20 de agosto de 2013 - 06:58

ALPB pede apoio da bancada federal para o Programa do Leite

Assis Quintans

(Deputado Assis Quintans / Foto: ALPB)

A Assembleia Legislativa da Paraíba (ALPB) solicitou o apoio da bancada federal no Congresso Nacional para pedir providências junto ao Governo Federal sobre crise enfrentada pelo Programa do Leite no Estado. A solicitação foi realizada nesta quarta-feira (14) em Brasília, através da Frente Parlamentar de Combate a Seca da ALPB.

O presidente da Frente Parlamentar, deputado Assis Quintans (Democratas), esteve reunido com a bancada federal e pediu para que as autoridades chamem para si a responsabilidade de defender a permanência do Programa para o benefício dos agricultores rurais.

Os representantes do Poder Legislativo da Paraíba encaminharam um ofício cobrando do Governo Federal a ampliação do teto financeiro de R$ 4 mil para R$ 20 mil por produtor e por semestre. Além do realinhamento de acordo com a inflação, reajustando o valor pago pelo beneficiamento por litro de leite.

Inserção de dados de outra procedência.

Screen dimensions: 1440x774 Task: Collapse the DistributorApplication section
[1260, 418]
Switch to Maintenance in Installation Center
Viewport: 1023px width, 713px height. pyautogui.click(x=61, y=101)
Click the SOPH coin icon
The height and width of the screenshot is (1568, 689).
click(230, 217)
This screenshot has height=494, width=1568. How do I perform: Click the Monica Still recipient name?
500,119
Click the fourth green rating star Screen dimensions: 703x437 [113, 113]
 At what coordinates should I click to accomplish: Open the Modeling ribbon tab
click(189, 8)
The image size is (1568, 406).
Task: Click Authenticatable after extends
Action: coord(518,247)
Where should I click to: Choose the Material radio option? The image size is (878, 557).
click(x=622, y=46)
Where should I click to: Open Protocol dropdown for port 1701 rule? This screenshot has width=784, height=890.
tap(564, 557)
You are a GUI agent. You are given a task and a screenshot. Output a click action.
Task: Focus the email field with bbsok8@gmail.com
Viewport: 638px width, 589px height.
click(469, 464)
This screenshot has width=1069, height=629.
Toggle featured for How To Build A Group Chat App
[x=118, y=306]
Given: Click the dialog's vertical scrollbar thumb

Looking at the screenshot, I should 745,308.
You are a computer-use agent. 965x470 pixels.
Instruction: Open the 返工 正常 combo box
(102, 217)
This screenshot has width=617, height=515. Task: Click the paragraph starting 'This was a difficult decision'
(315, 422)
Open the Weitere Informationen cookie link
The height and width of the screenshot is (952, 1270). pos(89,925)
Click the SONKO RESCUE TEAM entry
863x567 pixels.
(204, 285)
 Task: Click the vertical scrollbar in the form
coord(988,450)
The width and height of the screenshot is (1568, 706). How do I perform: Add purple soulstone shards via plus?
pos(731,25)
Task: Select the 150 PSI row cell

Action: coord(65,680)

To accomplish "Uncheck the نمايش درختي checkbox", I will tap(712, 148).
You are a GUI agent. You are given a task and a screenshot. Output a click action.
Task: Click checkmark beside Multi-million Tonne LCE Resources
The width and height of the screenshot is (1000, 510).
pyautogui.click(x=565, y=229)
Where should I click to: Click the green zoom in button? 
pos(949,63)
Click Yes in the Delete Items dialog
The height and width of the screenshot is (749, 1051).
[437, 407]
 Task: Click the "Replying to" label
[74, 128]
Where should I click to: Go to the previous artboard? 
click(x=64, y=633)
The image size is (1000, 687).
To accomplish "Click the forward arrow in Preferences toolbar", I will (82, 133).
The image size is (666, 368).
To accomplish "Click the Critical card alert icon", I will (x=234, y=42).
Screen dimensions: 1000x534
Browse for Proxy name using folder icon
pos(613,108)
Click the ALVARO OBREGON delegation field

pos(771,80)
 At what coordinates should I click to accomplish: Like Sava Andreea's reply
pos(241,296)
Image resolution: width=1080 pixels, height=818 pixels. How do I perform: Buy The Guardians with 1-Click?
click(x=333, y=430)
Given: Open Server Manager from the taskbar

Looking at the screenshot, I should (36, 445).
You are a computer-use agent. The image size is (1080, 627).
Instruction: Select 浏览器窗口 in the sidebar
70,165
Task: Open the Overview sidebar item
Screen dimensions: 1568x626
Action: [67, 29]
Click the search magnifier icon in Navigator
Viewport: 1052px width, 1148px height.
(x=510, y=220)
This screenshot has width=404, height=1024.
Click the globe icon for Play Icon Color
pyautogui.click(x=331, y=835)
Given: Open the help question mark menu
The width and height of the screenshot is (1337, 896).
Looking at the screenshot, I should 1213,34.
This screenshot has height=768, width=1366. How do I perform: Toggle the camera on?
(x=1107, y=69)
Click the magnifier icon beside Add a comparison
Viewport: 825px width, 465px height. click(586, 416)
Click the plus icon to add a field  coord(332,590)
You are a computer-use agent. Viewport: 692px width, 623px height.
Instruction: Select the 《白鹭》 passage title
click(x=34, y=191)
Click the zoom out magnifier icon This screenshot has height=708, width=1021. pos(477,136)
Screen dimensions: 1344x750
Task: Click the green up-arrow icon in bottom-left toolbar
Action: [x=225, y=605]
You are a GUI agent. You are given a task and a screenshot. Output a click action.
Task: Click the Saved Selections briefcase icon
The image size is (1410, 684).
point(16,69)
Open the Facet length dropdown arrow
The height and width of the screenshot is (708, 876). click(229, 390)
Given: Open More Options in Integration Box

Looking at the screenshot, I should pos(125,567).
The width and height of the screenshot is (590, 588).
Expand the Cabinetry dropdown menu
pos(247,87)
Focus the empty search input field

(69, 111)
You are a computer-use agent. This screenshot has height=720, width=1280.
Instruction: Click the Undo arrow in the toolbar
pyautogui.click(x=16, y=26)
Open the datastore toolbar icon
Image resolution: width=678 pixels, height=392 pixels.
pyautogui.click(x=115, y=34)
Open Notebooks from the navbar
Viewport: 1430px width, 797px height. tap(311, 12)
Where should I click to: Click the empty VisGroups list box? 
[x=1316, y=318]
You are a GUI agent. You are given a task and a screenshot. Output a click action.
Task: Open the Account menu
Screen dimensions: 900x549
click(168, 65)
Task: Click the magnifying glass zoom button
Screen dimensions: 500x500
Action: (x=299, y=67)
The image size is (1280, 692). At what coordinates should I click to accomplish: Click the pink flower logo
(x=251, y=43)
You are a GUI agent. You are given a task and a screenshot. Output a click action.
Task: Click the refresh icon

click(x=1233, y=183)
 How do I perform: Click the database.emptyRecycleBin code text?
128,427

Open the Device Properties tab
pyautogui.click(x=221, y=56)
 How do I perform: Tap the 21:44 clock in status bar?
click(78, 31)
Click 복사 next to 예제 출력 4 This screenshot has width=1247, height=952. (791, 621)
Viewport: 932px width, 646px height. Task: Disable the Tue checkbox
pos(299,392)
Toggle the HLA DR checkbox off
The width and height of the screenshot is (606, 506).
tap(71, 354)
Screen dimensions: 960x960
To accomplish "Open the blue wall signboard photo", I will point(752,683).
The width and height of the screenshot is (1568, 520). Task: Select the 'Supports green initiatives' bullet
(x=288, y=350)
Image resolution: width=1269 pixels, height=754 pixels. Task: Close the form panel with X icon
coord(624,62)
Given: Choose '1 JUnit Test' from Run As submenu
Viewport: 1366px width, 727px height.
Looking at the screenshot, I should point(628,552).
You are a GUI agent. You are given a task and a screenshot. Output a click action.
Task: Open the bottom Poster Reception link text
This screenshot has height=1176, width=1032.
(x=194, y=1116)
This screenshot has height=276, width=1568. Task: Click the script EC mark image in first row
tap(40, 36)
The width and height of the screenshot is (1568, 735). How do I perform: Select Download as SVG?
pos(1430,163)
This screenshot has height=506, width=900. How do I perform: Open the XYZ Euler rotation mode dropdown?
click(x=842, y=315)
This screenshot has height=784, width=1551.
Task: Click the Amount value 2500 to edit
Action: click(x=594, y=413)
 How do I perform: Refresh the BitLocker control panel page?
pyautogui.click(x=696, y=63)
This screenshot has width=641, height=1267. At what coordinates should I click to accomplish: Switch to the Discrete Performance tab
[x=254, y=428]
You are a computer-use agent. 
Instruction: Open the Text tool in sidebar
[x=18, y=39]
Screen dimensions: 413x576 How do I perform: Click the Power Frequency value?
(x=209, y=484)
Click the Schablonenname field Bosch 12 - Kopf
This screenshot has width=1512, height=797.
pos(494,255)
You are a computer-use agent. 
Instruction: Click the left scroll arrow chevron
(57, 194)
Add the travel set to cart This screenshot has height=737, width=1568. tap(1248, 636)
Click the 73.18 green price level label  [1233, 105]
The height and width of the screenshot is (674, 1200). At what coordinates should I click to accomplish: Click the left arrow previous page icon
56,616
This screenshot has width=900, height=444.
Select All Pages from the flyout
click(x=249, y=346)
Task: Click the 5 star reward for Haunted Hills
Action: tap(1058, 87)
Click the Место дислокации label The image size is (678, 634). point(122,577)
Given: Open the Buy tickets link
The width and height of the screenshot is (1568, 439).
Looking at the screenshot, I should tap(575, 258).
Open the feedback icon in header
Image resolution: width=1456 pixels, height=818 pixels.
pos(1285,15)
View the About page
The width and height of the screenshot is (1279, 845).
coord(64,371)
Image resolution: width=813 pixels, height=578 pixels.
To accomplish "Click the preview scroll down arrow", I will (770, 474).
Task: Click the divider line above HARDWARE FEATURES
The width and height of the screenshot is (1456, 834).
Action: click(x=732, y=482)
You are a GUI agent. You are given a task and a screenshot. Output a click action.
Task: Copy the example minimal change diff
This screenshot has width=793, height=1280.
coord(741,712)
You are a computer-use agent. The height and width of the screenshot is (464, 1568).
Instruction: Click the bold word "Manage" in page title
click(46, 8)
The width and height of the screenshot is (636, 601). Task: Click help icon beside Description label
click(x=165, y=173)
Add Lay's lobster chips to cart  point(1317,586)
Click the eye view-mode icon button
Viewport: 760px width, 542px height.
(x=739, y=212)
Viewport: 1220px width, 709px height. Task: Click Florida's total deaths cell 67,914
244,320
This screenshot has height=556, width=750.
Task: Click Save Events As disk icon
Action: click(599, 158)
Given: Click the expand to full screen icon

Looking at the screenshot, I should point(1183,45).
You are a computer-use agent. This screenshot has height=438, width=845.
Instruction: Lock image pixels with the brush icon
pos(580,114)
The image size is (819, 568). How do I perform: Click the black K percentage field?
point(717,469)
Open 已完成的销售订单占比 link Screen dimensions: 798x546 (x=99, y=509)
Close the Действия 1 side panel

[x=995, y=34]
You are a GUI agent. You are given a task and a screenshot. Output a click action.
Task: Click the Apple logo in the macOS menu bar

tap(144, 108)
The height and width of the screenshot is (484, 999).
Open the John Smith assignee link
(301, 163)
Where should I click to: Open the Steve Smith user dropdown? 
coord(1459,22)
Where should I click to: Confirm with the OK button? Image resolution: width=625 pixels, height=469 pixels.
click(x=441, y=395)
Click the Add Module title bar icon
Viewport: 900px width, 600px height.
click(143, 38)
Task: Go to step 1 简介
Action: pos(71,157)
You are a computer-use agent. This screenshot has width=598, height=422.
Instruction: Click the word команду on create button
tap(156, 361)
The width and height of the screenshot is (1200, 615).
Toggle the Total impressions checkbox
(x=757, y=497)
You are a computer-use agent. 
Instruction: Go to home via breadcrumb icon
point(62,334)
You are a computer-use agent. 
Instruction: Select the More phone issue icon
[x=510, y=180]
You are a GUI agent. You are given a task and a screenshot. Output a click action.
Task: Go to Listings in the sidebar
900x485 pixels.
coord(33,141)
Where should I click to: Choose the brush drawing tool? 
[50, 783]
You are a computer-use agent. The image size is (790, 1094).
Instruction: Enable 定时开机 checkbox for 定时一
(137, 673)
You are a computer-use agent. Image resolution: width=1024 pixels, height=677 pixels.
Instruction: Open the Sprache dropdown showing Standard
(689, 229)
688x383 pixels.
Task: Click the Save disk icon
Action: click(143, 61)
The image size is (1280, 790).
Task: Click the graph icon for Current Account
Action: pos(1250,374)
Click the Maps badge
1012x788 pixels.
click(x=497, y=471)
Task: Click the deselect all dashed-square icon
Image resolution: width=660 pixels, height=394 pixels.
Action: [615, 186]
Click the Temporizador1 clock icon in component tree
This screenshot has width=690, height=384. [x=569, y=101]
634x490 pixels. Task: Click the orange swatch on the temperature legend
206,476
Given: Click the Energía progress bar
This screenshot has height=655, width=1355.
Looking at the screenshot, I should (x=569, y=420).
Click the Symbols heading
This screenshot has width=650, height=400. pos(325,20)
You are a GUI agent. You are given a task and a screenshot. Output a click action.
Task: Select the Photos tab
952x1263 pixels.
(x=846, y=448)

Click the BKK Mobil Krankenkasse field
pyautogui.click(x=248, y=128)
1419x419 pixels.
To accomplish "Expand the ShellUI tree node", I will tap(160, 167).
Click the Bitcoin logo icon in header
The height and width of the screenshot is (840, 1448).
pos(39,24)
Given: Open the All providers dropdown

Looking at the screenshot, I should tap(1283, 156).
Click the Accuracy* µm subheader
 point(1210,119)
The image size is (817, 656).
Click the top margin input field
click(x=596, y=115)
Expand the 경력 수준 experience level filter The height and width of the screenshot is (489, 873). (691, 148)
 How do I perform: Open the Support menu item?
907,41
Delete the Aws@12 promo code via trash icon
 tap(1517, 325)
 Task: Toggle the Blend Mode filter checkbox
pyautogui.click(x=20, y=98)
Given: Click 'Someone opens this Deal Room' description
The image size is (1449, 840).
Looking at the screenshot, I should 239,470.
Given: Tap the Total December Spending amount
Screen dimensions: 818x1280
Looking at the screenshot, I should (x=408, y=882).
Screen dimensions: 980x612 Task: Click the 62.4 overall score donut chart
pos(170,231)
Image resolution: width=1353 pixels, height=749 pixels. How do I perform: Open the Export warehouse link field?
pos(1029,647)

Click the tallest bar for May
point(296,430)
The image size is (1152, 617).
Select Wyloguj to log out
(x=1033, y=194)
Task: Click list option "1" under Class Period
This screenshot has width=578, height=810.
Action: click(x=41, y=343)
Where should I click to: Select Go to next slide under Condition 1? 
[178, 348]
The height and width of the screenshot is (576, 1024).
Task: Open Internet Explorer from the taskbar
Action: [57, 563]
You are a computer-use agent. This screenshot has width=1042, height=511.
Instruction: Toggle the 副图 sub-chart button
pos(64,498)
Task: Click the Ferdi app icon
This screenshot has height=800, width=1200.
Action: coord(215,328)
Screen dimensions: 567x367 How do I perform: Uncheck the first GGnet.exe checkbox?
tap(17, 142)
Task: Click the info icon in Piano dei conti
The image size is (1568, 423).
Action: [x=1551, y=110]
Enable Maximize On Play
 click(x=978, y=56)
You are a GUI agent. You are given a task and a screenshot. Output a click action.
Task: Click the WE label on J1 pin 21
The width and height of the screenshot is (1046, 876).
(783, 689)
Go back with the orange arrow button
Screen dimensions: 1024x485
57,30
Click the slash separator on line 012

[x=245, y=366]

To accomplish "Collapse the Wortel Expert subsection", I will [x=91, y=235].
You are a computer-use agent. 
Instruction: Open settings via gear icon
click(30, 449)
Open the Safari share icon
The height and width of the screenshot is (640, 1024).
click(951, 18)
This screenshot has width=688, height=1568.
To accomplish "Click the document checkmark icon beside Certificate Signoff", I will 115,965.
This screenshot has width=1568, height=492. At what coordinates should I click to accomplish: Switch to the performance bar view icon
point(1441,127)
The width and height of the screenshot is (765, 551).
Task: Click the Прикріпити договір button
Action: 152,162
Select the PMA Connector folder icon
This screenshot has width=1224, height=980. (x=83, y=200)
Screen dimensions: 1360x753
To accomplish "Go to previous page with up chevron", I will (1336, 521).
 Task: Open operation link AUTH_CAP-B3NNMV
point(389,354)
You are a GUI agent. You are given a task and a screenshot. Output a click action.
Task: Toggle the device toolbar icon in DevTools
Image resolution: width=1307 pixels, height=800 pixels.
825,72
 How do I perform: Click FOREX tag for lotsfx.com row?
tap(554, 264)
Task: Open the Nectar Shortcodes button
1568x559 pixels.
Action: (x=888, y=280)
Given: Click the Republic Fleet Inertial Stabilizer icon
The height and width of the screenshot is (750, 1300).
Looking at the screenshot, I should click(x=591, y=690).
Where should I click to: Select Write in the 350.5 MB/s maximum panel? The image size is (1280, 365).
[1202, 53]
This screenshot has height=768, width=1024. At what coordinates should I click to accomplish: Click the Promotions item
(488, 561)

Segundo Quintans, em 2003 era de R$ 0,40 e em 2012 de R$ 0,50 pela prestação dos serviços dos laticínios. Como a inflação do período foi da ordem de 62%, o realinhamento no período deveria ser de R$ 0,20.

O deputado disse que a iniciativa do pedido partiu da preocupação com a possibilidade da extinção do Programa do Leite em todo o Estado. “Fiquei perplexo ao ler um artigo de autoria do presidente da Fundação de Ação Comunitária (FAC), Lau Siqueira, em que ele retrata a grave crise que pode levar ao fim do programa.

De acordo com o presidente, os principais fatores são: a estiagem, devido aos problemas causados pela seca; a fraude, pela roubalheira que gerou; e o Governo Federal por estabelecer regras surreais para a execução da ação”, ressaltou o parlamentar.

 

Sobre o Programa – O Governo da Paraíba mantém parceria com o Governo Federal na implementação do Programa Leite da Paraíba desde 2003 e chegou a beneficiar diariamente 128.000 famílias entre agricultores, crianças, gestantes nutrizes e idosos, se constituindo em importante instrumento na alavancagem da atividade pecuária do Estado, gerando ocupação e renda no campo.

Estudos confirmaram que eram gerados em média 2,2 ocupações diretas em cada unidade de produção ligada ao Programa, permitindo desta forma a permanência do homem no campo com distribuição de riquezas e oportunidade de emprego.

Segundo o presidente da FAC, a Paraíba estava acostumada com a distribuição diária de 120 mil litros de leite. Atualmente, distribui apenas 21 mil litros, mas já chegou a distribuir apenas 6 mil litros. Ele disse ainda que as regras do convênio com o Governo Federal criaram uma triste realidade: caso 100% dos 2.328 produtores de leite aptos a fornecer ao programa estivessem fornecendo, não passaríamos dos 47 mil litros diários, o que são regras impostas consideradas irreais, pois é menos da metade da demanda de 120 mil litros.